However, not knowing the customs, the foreigner makes the mistake of mentioning eye color in his address, remarking “how unusual it is to see another blue-eyed person like myself in this region of the world”.

What effect, if anything, does this

faux pashave on the tribe?

Although, it might not initially be obvious this is a problem about thinking about thinking about thinking about thinking — and so on. As before, I will proceed with diagrams. One argument, which is inductive, proceeds in this way: if there were only one blue-eyed villager, he would not know his eyes were blue. Everyone else would know his eyes were blue. Because the stranger pointed out there was an individual with blue eyes, an individual our sole blue-eyed villager had never seen, he would immediately know it was him and kill himself the next day.

In the case of two blue-eyed people. Let us assume, they would tend to hope for the best, holding in their minds the optimistic conjecture, that they do not have blue eyes, unless facts prove this conjecture wrong. Each blue-eyed person knows he has seen one blue-eyed person in his life. He assumes the best and thinks that the blue-eyed person is the only blue-eyed person. In this case, he thinks the situation in the first diagram is true. However, in the first diagram the blue individual knows immediately he is the only blue-eyed person and kills himself the next day. However, because there are two blue-eyed people, each one is waiting for the other to kill himself. That is to say, there are two blue eyed people thinking that there is only one blue-eyed person whom they think thinks he must be the only blue eyed person. When the first day goes by and no one kills themselves, it becomes obvious to everyone that there are actually two blue eyed people.

More complicated still is the case of three blue eyed people. Each blue eyed person hopes for the best, that they don’t have blue eyes. They don’t know because, as we said before, they have never seen themselves. In this case, they see two blue eyed people. Their mental model for reality is that there are two blue-eyed people and further, they can have mental models of how these blue-eyed people think. They find themselves thinking these blue-eyed people must think like the people in the previous diagram. These hypothetical blues don’t know their own color. They assume the best, that they are brown-eyed and that the other blue is the only blue and so on.

It’s intriguing isn’t it?

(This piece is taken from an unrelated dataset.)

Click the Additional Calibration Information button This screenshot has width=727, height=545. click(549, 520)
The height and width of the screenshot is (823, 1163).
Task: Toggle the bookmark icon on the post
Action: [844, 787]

The nested models of thinking. Each of the three constructs a mental model of the two others. In those mental models, each of the two think of the remaining one.

For models of five, six, seven, as many blues as there are, it goes on like this. One blue kills himself in one day. Two blues kill themselves in two days. Three blues kill themselves in three days. All the while, there is thinking about thinking about thinking.

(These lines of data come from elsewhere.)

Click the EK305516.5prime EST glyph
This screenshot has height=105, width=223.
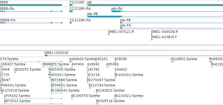97,104
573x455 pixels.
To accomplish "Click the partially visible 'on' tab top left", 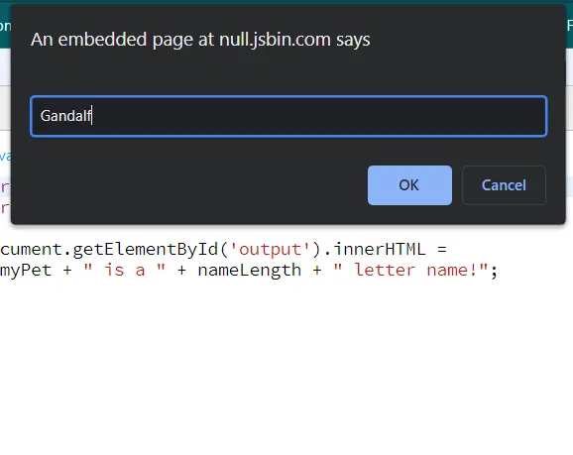I will click(x=5, y=26).
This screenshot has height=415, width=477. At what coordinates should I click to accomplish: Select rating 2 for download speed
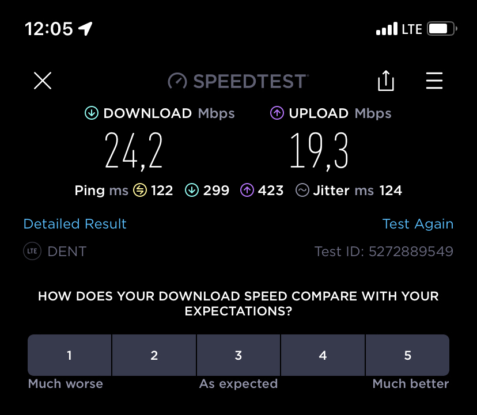pyautogui.click(x=154, y=355)
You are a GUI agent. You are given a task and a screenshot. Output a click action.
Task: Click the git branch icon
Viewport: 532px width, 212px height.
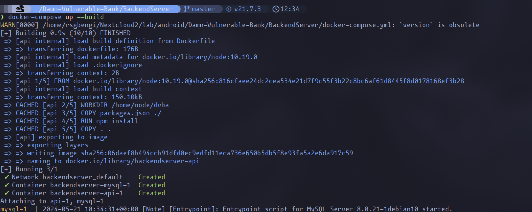click(187, 9)
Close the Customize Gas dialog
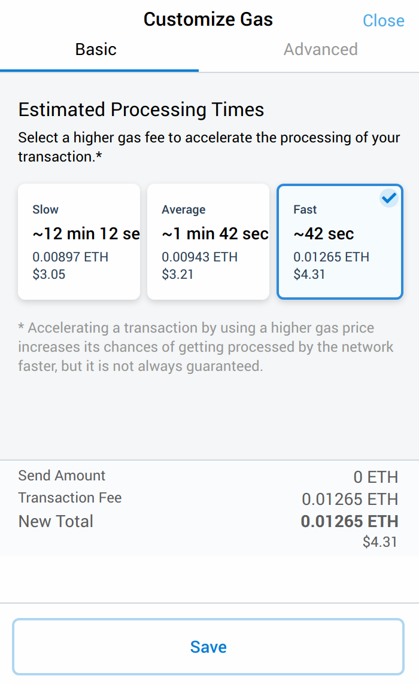This screenshot has width=419, height=685. click(383, 20)
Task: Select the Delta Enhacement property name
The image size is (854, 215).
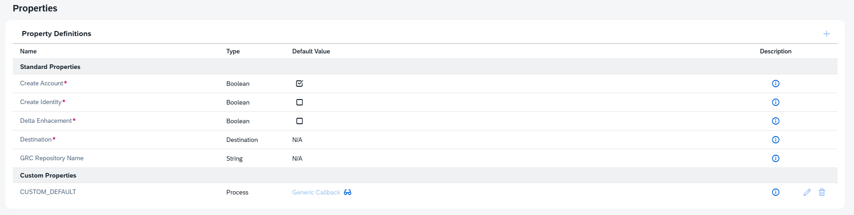Action: (x=46, y=121)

If the browns know that there are only two possible eye colors, on the day after the blues all die, the browns die too.

Such fearful symmetry.

Hi Kareem,

This is a very interesting problem, and I think your solution is excellent. The thought bubbles really help in visualizing how the problem works.

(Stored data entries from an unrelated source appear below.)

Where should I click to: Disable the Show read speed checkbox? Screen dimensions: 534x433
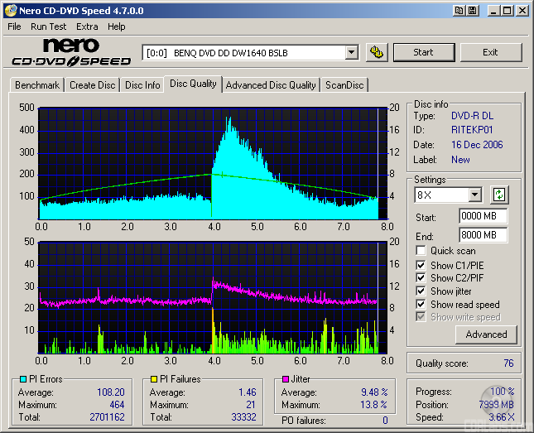coord(421,305)
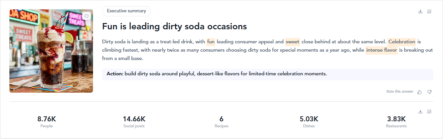Screen dimensions: 443x139
Task: Click the lower chart icon above Restaurants
Action: pyautogui.click(x=429, y=111)
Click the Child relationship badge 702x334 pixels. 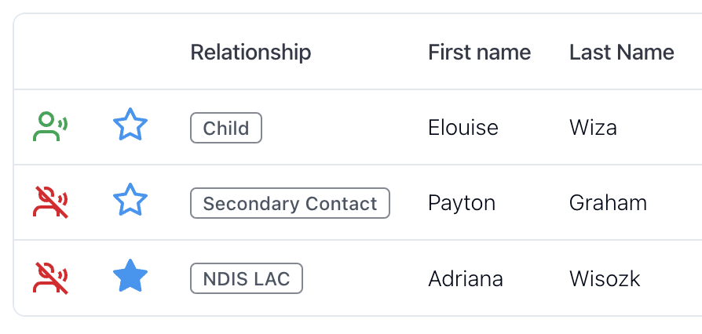click(226, 128)
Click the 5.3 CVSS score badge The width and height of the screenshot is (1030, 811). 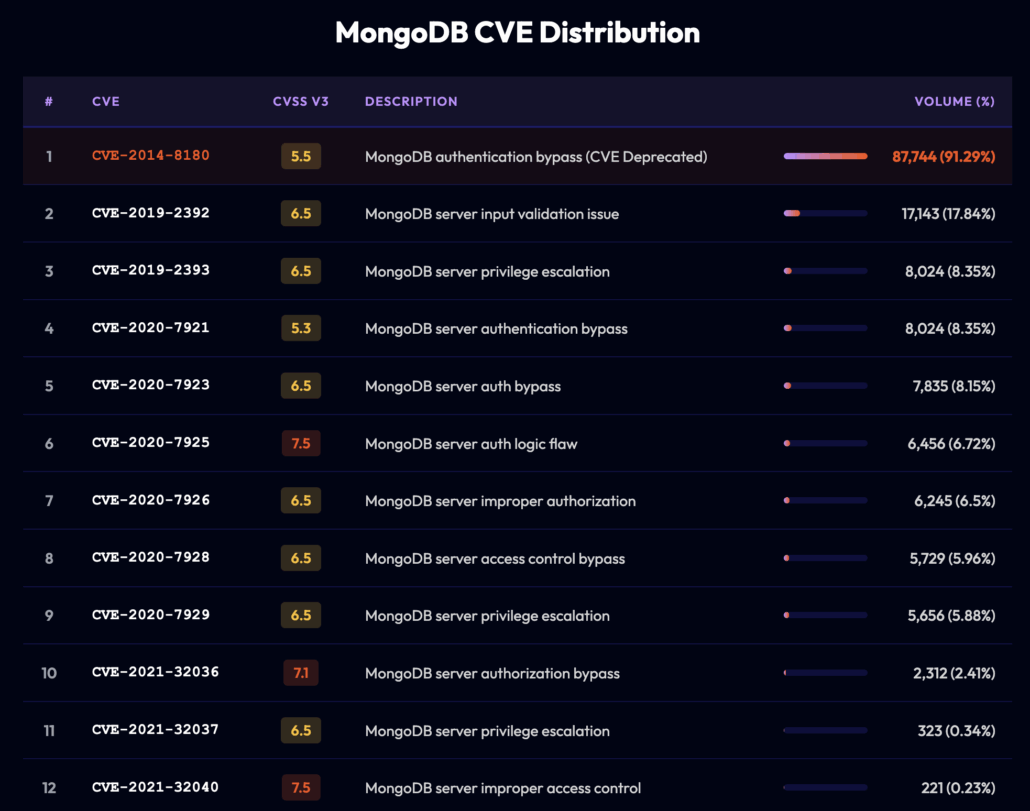pos(301,328)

There’s one thing that’s bugging me about this though. If there are two eye colors in the populations, then if there are at least 4 people of each eye color that everyone can see someone of the opposite eye color, whom they know can also see someone of the opposite eye color (to that person), whom that person also knows can see someone of the opposite color…..

In this case, it seems like the population should be inherently unstable. Logically, if you know everyone can see what eye colors exist, then everyone should already be counting for n days (where n is the number of eye color X – lets say blue – that each person can see) to see when they should kill themselves.

It’s a confusing problem, and maybe the solution would be more sociological – for instance how long ago the religion started, or how good adherence is – rather than mathematical. But I’d be interested in hearing your thoughts.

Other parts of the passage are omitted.